(Extracted records)

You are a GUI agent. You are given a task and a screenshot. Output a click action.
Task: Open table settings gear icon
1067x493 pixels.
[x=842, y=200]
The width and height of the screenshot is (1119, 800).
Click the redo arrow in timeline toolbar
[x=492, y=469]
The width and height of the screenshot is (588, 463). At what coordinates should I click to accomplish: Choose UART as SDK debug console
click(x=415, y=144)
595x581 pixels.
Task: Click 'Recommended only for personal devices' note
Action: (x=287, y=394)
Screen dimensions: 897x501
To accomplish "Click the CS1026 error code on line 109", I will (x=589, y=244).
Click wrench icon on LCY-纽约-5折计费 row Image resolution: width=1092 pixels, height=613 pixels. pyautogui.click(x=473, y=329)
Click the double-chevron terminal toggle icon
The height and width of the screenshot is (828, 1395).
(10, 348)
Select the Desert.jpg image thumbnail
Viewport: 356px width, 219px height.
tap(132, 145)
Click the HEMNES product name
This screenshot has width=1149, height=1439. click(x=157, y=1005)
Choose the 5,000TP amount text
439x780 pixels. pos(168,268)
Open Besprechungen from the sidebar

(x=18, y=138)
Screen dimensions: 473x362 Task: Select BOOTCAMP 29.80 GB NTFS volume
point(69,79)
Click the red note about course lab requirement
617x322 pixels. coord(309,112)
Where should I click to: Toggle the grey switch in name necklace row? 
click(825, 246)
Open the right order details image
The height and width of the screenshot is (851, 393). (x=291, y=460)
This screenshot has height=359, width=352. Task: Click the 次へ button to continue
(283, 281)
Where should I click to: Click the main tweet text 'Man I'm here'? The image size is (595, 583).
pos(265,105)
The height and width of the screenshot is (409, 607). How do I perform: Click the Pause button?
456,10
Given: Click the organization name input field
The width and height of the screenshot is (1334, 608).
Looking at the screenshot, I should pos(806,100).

[Directions for this task]
Rewrite the items from the line containing "The height and width of the screenshot is (409, 607)." through the last item, changing "organization" to "company" and leaving everything else as it is.

[Answer for the task]
The height and width of the screenshot is (409, 607). How do I perform: Click the Pause button?
456,10
Given: Click the company name input field
The width and height of the screenshot is (1334, 608).
Looking at the screenshot, I should pos(806,100).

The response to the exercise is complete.